# Artistry vs Mastery



## Captainnumber36 (Jan 19, 2017)

I feel like with lots of classical music, mastery over the instrument takes over artistry. I feel the best music combines artistry AND mastery. Examples in classical would be Clair de Lune and Gymnopedie No. 1. Miles Davis' albums on the corner, bitches brew, jack johnson and silent way also fit the bill.

The rock band Phish, in their improv, gets there too.


----------



## SONNET CLV (May 31, 2014)

Artistry relies upon some level of creativity, imagination, original thinking. But mastery (technical accomplishment on/with one's medium) allows the artistry to reveal itself. A masterful pianist might be able to do extraordinary things with fingers on keys, but it might also prove dull to listen to, while one of genius-level artistry may prove little on the piano if he/she does not play it at all (though such a one might well come up with _imaginative_ use of the instrument).

The most accomplished performers are those who meld both artistry and mastery so that their limitations are few.

Classical musicians are somewhat tied to a script, often one written by an artistic master. (I think immediately of Liszt and the B Minor Sonata.) The primary artist (the composer) has done a lot of the work artistically (creatively) and rendered it with no holds on the mastery by way of the written score. It takes one of equal mastery to render the score into sound, or the composer's artistry may well be obscured. Of course, there is also interpretive artistry to consider. The secondary artist (the performer) may have such in varying degrees, which allows for a lesser or greater "opening up" of the musical idea.

For the best music making, I suspect the two (artistry and mastery) go hand in hand.


----------



## Captainnumber36 (Jan 19, 2017)

SONNET CLV said:


> Artistry relies upon some level of creativity, imagination, original thinking. But mastery (technical accomplishment on/with one's medium) allows the artistry to reveal itself.

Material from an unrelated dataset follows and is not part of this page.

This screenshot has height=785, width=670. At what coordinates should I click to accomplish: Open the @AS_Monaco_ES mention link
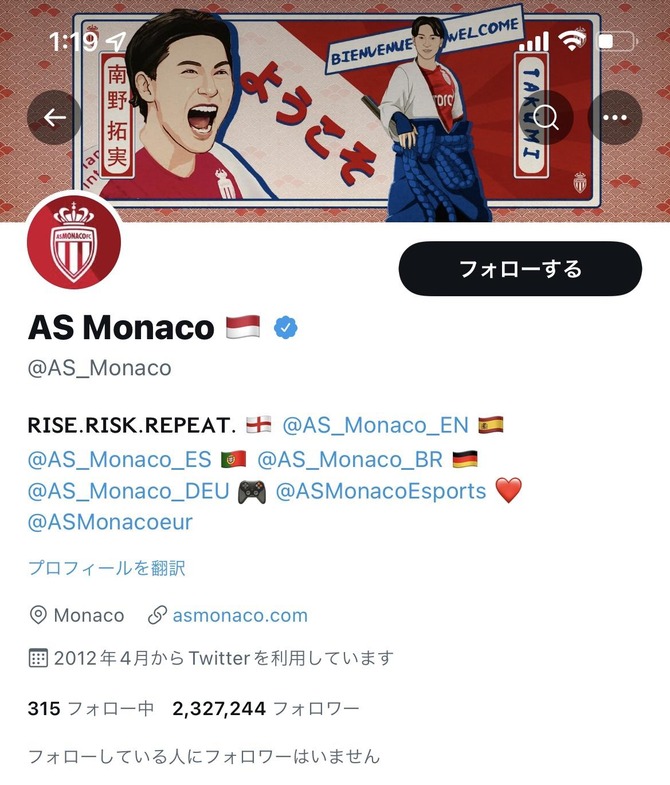[120, 459]
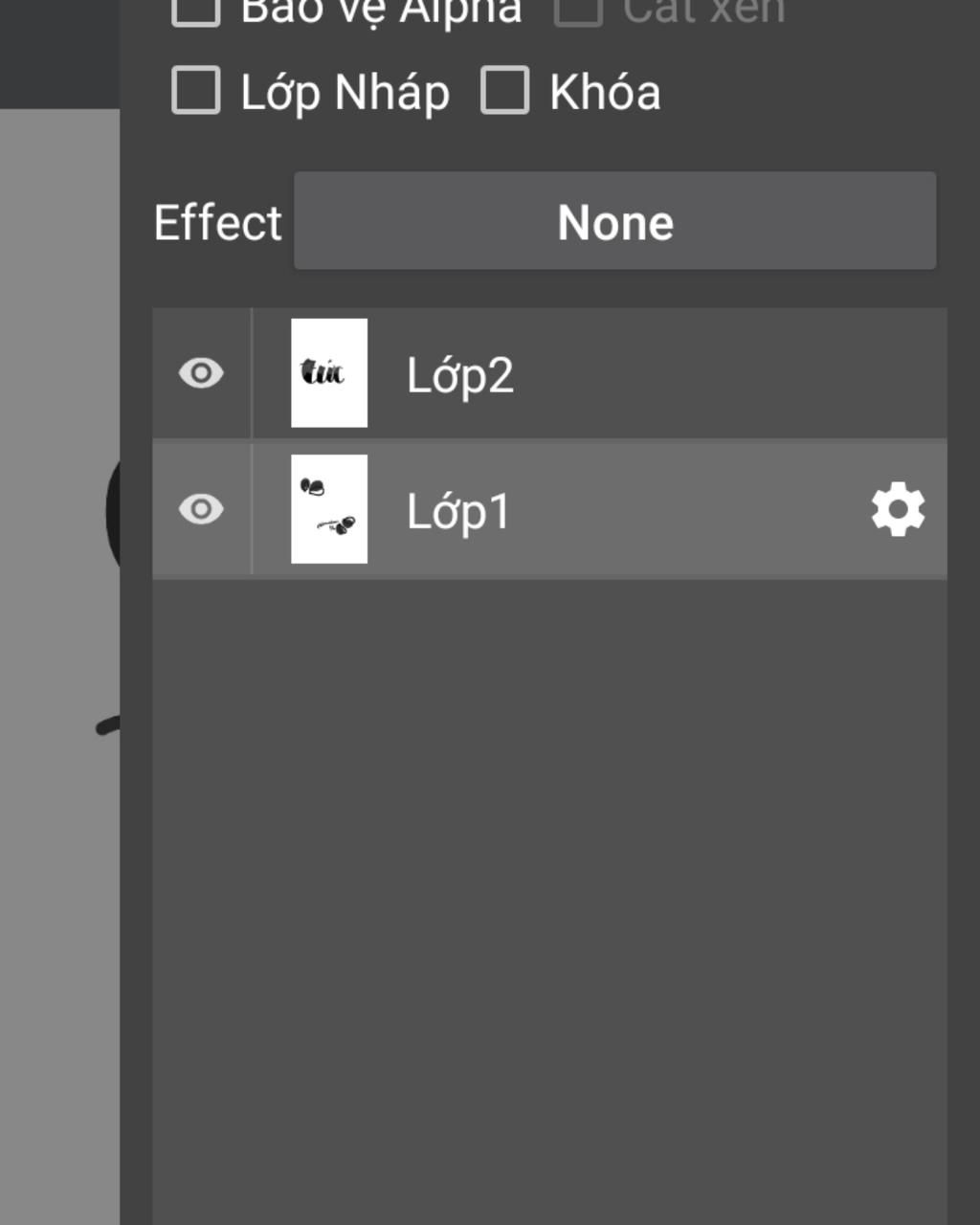Click the Lớp Nháp label text

pos(345,93)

A masterful pianist might be able to do extraordinary things with fingers on keys, but it might also prove dull to listen to, while one of genius-level artistry may prove little on the piano if he/she does not play it at all (though such a one might well come up with _imaginative_ use of the instrument).
> 
> The most accomplished performers are those who meld both artistry and mastery so that their limitations are few.
> 
> ...


Yes, and I feel Mozart's Requiem could be the single greatest accomplishment of CM, it's certainly a contender! (Or, amongst the greats).


----------



## Captainnumber36 (Jan 19, 2017)

I think mastery should be defined as high expressive quality, which leaves it open ended as to what it can and can not be. I think of Gould as a prime example.


----------



## Heck148 (Oct 27, 2016)

Great musicianship, artistry is a combination of attributes, I don't see it as an either/or phenomenon...

I like to think of it in a similar vein to the old _YMCA_ triangle - _body, mind spirit_....of course, I don't use the religious overtones for the spirit leg of the triangle....for me great artistry is comprised of these three basic components -

*body* - this refers to all of the physical, mechanical aspects of performance - technique, tone, breathing, bowing, control, range, dynamics, etc, etc....whatever you are performing - you've got to be able to play it accurately and convincingly.

*mind *- this pertains to thorough understanding and practice of musical style - knowledge of the many different styles and modes of music - classical, modern jazz, rock, Broadway, whatever mode you are currently performing - you have to know and/or study the appropriate style - ie - Viennese Waltz has a distinctly different rhythmic feel from big band jazz, etc, etc...

*Spirit *- this is the heart of it, the "soul", if you will - the expression, the vision, the phrasing, the passion - the "balls" if you will....does your performance "communicate" with the audience - do they respond to what you are doing??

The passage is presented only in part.